What is Peer Review?
Peer review is an evaluation of the systems and/or work product of a public accounting practice by a qualified, fellow practitioner.
Which firms must undergo peer review?
Any firm or sole practitioner licensed in Oregon or Hawaii that performs attest and compilation services, including but not limited to: any level of review, audit, agreed-upon procedures, report on a financial statement, examinations of prospective financial statements, reports on internal control effectiveness, and compilations of a financial statement must undergo a peer review.
If the firm has an owner that is a member of the AICPA, the firm must be enrolled in an AICPA peer review program. However, if the firm does not perform services that include reports purporting to be in accordance with AICPA professional standards, it is not required to enroll in a practice-monitoring program.
Firms that do not have an owner that is a member of the AICPA may also enroll in an AICPA peer review program.
Does my firm have to enroll in peer review if the only engagements it performs are preparation services as detailed in SSARS No. 21?
If a preparation service is the highest level of engagement performed by the firm, the firm would not be required by the AICPA, the Oregon Board of Accountancy (BOA), or the Hawaii Board of Public Accountancy to enroll in a peer review program.
However, if a firm is already enrolled in a peer review program, this engagement would be included in the definition of a firm's accounting or auditing practice and would be within the scope of peer review. In addition, if a firm is already enrolled (even though not required) and chooses not to resign from the peer review program, that firm is subject to peer review if it performs these engagements as its only accounting or auditing engagements.
If a CPA or PA works in private industry, but performs one audit for a local charity, must the CPA or PA enroll and undergo a peer review?
Yes, and the peer review must be a system review. CPAs and PAs must enroll if they perform any financial statement engagements as part of their public accounting practice, no matter how limited. If the CPA or PA performs even one audit of historical or prospective financial statements, the firm is subject to a system review. If the CPA or PA performs one or more compilations, reviews or agreed-upon procedures, but no audits or examinations, the firm qualifies for an engagement review.
What must CPAs in public practice do to maintain their AICPA memberships if their firms enroll in the peer review program?
Nothing, as long as the AICPA shows the CPA as employed by a firm enrolled in the AICPA peer review program. The AICPA requires all members in public practice to be associated with an enrolled firm. Firms may be enrolled in the AICPA Peer Review Program.
What if I am a member of the AICPA, but I am employed by a firm whose owners, partners, shareholders, etc. are not members of the AICPA?

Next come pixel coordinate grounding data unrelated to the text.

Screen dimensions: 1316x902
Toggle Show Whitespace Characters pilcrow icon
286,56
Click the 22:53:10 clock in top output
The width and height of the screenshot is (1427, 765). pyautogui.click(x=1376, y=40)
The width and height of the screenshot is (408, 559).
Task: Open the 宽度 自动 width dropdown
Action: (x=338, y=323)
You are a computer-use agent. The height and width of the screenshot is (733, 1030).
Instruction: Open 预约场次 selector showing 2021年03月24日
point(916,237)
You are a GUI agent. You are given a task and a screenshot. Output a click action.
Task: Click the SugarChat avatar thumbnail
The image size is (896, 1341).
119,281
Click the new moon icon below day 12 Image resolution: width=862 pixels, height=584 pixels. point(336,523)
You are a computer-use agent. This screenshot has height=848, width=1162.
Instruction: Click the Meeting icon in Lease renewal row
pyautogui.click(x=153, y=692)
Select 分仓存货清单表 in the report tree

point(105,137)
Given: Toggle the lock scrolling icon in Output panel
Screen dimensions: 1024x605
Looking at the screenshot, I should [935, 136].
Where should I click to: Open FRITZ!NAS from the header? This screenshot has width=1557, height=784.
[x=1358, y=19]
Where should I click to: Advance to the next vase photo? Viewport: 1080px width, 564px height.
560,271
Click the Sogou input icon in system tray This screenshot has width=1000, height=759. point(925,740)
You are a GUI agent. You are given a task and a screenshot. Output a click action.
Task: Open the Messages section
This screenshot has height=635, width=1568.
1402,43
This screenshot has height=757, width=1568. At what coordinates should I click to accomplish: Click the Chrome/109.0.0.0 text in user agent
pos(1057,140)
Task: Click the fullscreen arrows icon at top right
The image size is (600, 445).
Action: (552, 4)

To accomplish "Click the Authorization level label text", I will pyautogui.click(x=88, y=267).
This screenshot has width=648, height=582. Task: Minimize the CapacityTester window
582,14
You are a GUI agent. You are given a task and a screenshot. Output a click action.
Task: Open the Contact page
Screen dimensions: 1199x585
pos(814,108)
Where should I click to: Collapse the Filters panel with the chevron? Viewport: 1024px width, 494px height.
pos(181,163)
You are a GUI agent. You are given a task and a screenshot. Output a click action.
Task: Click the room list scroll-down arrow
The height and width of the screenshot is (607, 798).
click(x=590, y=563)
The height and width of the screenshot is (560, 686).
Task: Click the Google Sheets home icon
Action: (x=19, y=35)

The firm may enroll in the AICPA peer review program. If the firm's partners, shareholders, etc. choose not to enroll in the AICPA peer review program, the member may enroll in the AICPA peer review program if the services performed by such a firm or individual are within the scope of the AICPA’s practice-monitoring Standards and the firm or individual issues reports purporting to be in accordance with AICPA professional standards.
When do firms undergo Peer Review?
A firm performing financial statement engagements must have a peer review every three years. When firms enroll in the program they are notified of their initial review date via an email from email@example.com. In general, a firm is given a review due date either 18 months after the fiscal year of the first financial statement engagement performed, or 18 months from the time the firm enrolls in a peer review program.
What's the difference between a system and engagement review?
If the firm performs audits of historical financial statements or examinations of prospective financial information, the firm must undergo a system review. A system peer review is intended to provide the reviewer with reasonable assurance for expressing an opinion on whether, during the period under review, the firm's system of quality control for its accounting and auditing practice met the objectives of quality control established by the AICPA, and was complied with in order to provide the firm with reasonable assurance of conforming with professional standards.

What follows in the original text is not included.